Table 5 Heterogeneity test.Environmental heterogeneity
To examine environmental heterogeneity, the sample is split into high-pollution and non-high-pollution enterprises. Regression results indicate that the release of ESG positively impacts industrial robot applications in high-pollution enterprises. Conversely, in non-high-pollution enterprises, ESG release does not significantly influence industrial robot applications (Shown in Table 5). The contrasting effects of ESG on industrial robot applications in high-pollution versus non-high-pollution firms highlight the role of external environmental pressures in shaping technology adoption. For high-pollution enterprises, the positive impact of ESG suggests that these firms are more likely to respond to ESG-driven incentives, such as stricter environmental regulations, emissions reduction targets, and sustainability mandates.

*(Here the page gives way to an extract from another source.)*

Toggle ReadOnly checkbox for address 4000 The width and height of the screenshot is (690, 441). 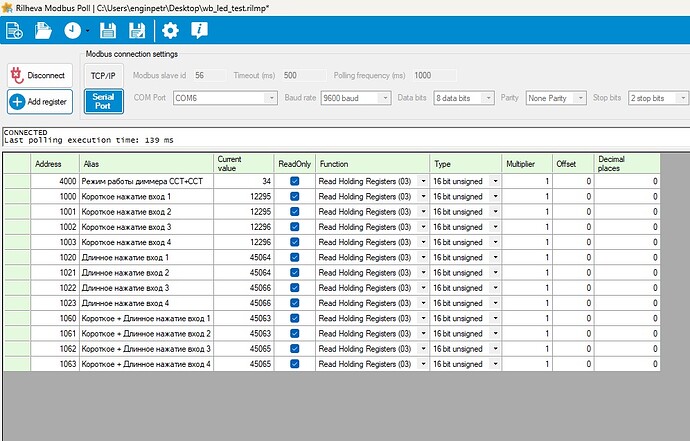click(x=294, y=181)
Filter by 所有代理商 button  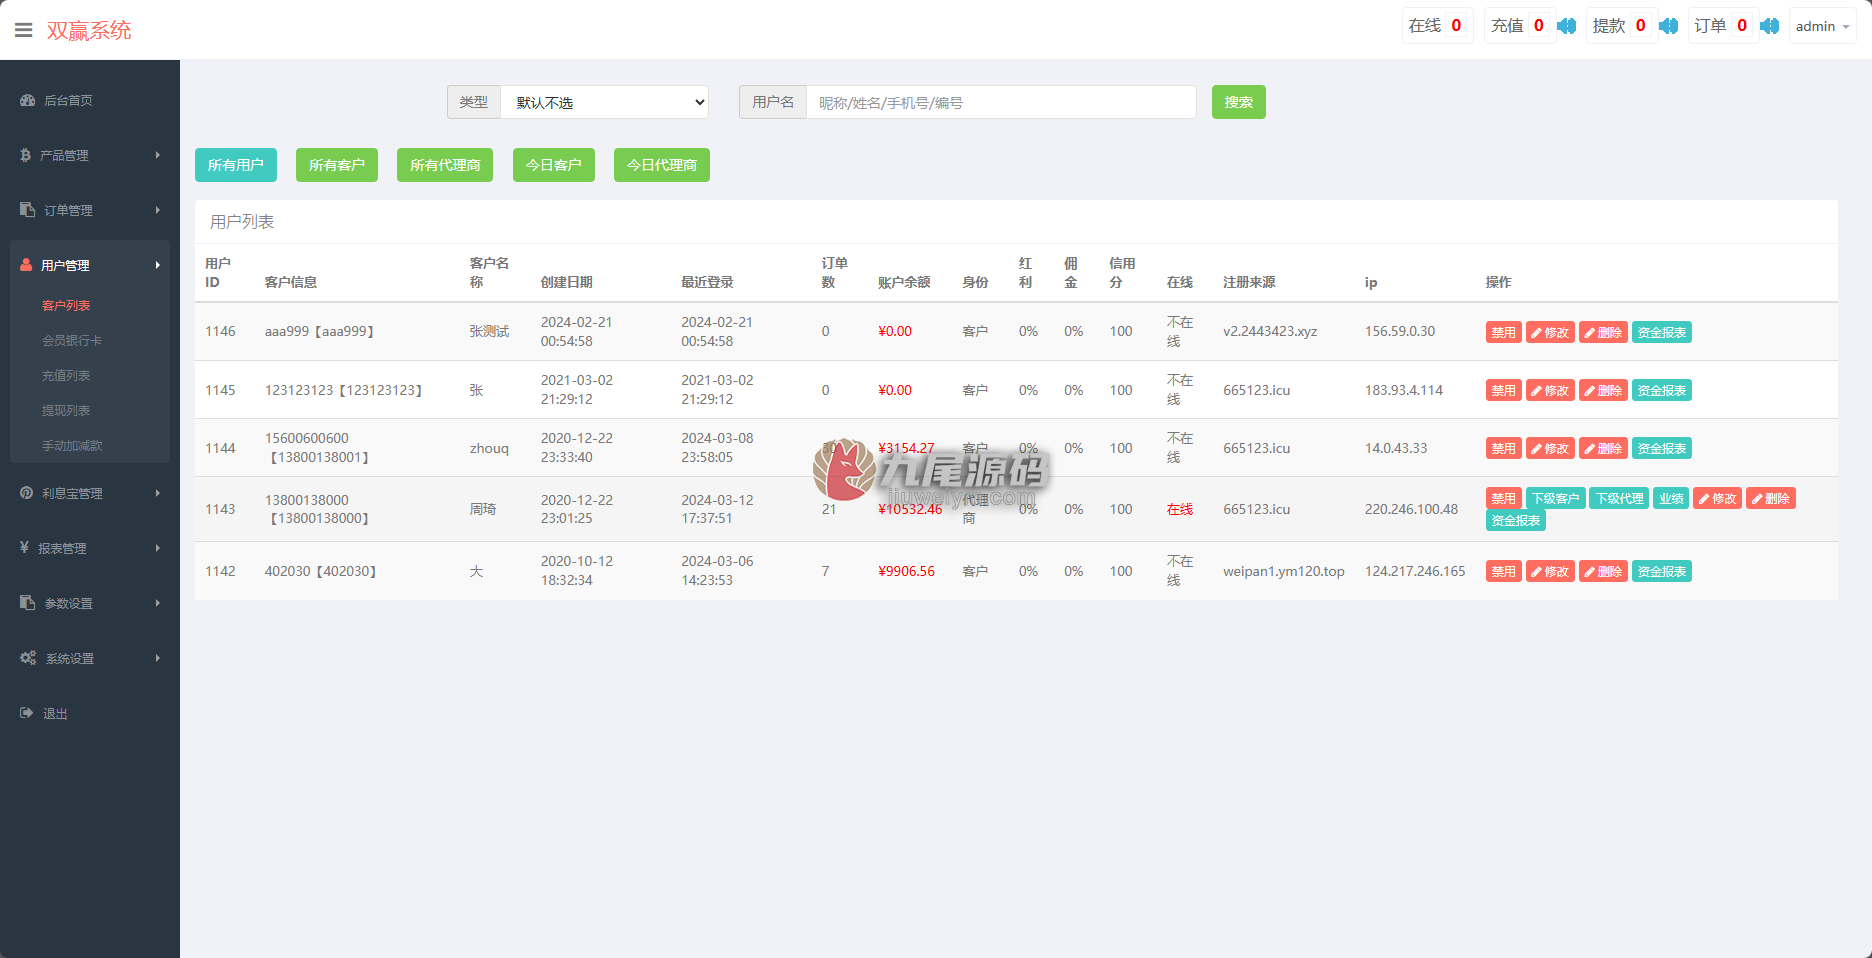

In highly polluting industries, ESG considerations, particularly those related to environmental performance, can create significant external pressure for firms to adopt greener and more efficient technologies, such as industrial robots, in order to meet regulatory standards and reduce their environmental footprint. These firms are likely to view industrial robots as a tool for improving operational efficiency, reducing waste, and complying with environmental regulations, thereby enhancing their overall sustainability. On the other hand, non-high-pollution firms are already less exposed to stringent environmental regulations and, as a result, may not feel the same level of urgency to adopt industrial robots due to ESG considerations. These firms may prioritize other factors, such as cost reduction, productivity improvements, or technological innovation, over environmental performance, making ESG pressures less impactful in driving robot adoption. As a result, ESG’s influence on industrial robot applications is more pronounced in high-pollution firms, where the need to comply with environmental regulations and reduce pollution acts as a key driver of technological transformation.